Creating a business intelligence strategy has required developing data-sharing rules and protections. “We had to develop data governance processes and policies, including having an intake process for ad-hoc data and analytics requests, so that we can help the health centers,” Cho said.

She added that they continue to look for opportunities to build the data warehouse with more feeds such as local and state-level immunization registries.

Kristine Ortwine, manager of population health analytics, said IHP wants to work more on issues of social determinants of health and health equity. Tools within Arcadia can help to quantify how you might be able to impact the patient and how much of those factors are outside of the clinic’s walls. Do they have transportation and food insecurity issues? Is there a language or health literacy barrier? “That's the kind of data that we're hoping to begin to leverage,” she said, adding that it is a work in progress. “One of the problems we have with social determinants of health data in particular is it's not usually collected in a standard way. Teams are putting it in spreadsheets or in separate systems that don't necessarily communicate with the EHR or even with our feed into our Arcadia. Several of our health centers are using templates like PRAPARE to collect that data in a more standardized way.”

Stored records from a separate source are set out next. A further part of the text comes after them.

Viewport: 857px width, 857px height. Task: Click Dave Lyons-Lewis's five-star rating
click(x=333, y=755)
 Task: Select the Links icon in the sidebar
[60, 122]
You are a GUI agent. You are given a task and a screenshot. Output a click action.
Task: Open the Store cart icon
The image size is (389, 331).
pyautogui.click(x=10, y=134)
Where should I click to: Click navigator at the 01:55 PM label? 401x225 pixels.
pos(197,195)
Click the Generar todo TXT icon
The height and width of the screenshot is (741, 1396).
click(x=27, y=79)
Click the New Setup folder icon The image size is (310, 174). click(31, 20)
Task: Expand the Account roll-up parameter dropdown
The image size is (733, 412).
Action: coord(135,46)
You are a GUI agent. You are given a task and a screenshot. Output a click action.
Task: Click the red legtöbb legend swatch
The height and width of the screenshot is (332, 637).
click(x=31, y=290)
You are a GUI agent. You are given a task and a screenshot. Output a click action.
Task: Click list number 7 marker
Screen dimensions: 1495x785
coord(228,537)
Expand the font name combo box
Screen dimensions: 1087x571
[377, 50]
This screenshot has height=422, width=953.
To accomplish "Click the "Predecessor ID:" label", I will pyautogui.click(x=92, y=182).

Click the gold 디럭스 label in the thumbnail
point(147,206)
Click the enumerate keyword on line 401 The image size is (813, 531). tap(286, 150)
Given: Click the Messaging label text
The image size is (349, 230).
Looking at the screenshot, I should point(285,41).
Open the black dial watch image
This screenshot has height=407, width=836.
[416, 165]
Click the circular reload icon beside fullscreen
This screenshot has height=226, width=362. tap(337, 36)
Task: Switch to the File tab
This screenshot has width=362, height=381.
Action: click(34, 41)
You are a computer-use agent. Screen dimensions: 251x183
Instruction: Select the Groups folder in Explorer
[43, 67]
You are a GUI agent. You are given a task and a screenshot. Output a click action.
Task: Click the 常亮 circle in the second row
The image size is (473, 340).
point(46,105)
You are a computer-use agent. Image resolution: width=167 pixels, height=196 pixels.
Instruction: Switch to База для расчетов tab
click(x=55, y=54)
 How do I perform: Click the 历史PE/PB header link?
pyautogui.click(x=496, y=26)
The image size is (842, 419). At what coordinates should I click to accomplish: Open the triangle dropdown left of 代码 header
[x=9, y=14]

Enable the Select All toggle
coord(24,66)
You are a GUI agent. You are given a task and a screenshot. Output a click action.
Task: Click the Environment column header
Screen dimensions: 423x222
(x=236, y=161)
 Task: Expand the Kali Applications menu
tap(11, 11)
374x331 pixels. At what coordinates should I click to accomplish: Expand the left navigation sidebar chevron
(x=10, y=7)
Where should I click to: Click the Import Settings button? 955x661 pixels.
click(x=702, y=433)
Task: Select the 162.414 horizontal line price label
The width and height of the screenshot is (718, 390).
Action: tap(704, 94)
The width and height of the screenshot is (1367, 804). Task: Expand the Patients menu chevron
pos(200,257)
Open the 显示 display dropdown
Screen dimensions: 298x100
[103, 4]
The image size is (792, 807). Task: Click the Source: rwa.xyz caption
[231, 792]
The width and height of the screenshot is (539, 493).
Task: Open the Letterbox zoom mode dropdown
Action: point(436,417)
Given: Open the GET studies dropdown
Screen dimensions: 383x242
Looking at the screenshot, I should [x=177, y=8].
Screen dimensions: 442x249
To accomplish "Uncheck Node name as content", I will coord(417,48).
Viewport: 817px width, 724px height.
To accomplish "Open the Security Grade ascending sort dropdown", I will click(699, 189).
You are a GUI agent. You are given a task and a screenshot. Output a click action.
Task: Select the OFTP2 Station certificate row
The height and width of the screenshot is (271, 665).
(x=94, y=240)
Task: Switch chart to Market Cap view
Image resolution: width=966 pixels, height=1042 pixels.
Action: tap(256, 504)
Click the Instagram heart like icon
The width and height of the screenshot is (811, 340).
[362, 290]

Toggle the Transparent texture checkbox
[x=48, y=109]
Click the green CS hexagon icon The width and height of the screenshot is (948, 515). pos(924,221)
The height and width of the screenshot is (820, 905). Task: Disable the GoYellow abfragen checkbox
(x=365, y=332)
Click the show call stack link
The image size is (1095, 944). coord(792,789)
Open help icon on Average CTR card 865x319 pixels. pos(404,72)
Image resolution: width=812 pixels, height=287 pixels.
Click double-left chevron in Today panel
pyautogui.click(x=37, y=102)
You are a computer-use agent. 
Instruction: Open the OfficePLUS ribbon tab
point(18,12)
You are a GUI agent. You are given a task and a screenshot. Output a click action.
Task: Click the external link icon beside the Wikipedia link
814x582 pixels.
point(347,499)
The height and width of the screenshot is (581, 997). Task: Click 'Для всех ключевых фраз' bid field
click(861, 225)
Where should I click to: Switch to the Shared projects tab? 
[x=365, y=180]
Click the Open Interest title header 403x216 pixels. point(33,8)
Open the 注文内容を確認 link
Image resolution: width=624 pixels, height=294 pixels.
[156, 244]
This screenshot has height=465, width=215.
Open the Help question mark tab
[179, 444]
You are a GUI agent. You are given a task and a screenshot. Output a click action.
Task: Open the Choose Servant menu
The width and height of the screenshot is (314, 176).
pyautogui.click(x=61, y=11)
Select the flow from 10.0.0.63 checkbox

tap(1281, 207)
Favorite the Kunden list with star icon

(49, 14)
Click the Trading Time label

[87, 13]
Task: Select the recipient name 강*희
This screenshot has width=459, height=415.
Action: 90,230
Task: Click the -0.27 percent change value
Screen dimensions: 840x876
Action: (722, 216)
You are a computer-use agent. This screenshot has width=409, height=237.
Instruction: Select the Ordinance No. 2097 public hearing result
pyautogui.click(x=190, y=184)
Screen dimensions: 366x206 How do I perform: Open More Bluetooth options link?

Ortwine said she couldn’t overstate the amount of support and communication necessary between each of the health centers and the centralized staff to get the population health platform up and running. This is a unifying project that's required resources and commitment, because we have to meet each of these health centers where they are,” she explained.

Previously, the health centers’ quality reporting was really within the four walls of their own organization, and they saw population health more in terms of how patients move across their health center’s own clinics. “If you had asked them at the inception of this project if their patients really go to other health centers within IHP, they all would have said no. But then when we pull the data, they realize there's quite a bit of transference,” she said. “They are beginning to look at network-level data in order to make network-level decisions, and that is a huge cultural change.”

Also, each of the health centers previously had portions of this data available to them in disparate systems. They could log into the HIE and try to find out if their patients were discharged, or they might receive some care gap lists from the payer. But now they have the ability to do all that in concert at once, with a longitudinal record.

Cho and Ortwine stress that data validation is one key to success. “The first thing people do when the data looks different than what they are used to seeing is they say the data are wrong,” Ortwine said. “We continue to spend time validating and improving the quality of the data. It requires water and sunlight so that it keeps growing and stays healthy. We can’t just say we're done with the implementation. There is lot of strategy and thought that needs to go into ensuring that there's buy-in and that we use the right tool for the right purpose.”

For the health centers, their source of truth has been their EHR, Cho noted. “Now that they have the ability to see what happens to their patients everywhere else in the care continuum, it kind of shook that source of truth. That cultural transformation is definitely a big challenge. Data validation was probably the most important piece. When we're aggregating it and normalizing it from a population health perspective, it looks different from what they're used to seeing. We spend a lot of time training and doing technical support, having conversations to build trust in this data so that it can become something that is actionable and we can use it to make decisions and improve clinical protocols and impact quality measures.”

Cho added anecdotal feedback from clinicians is positive.  “One health center provider said to us that one patient’s risk score was really high and it's because of an event that happened four years ago, and there's no way they would have known about that from the data in their EHR.”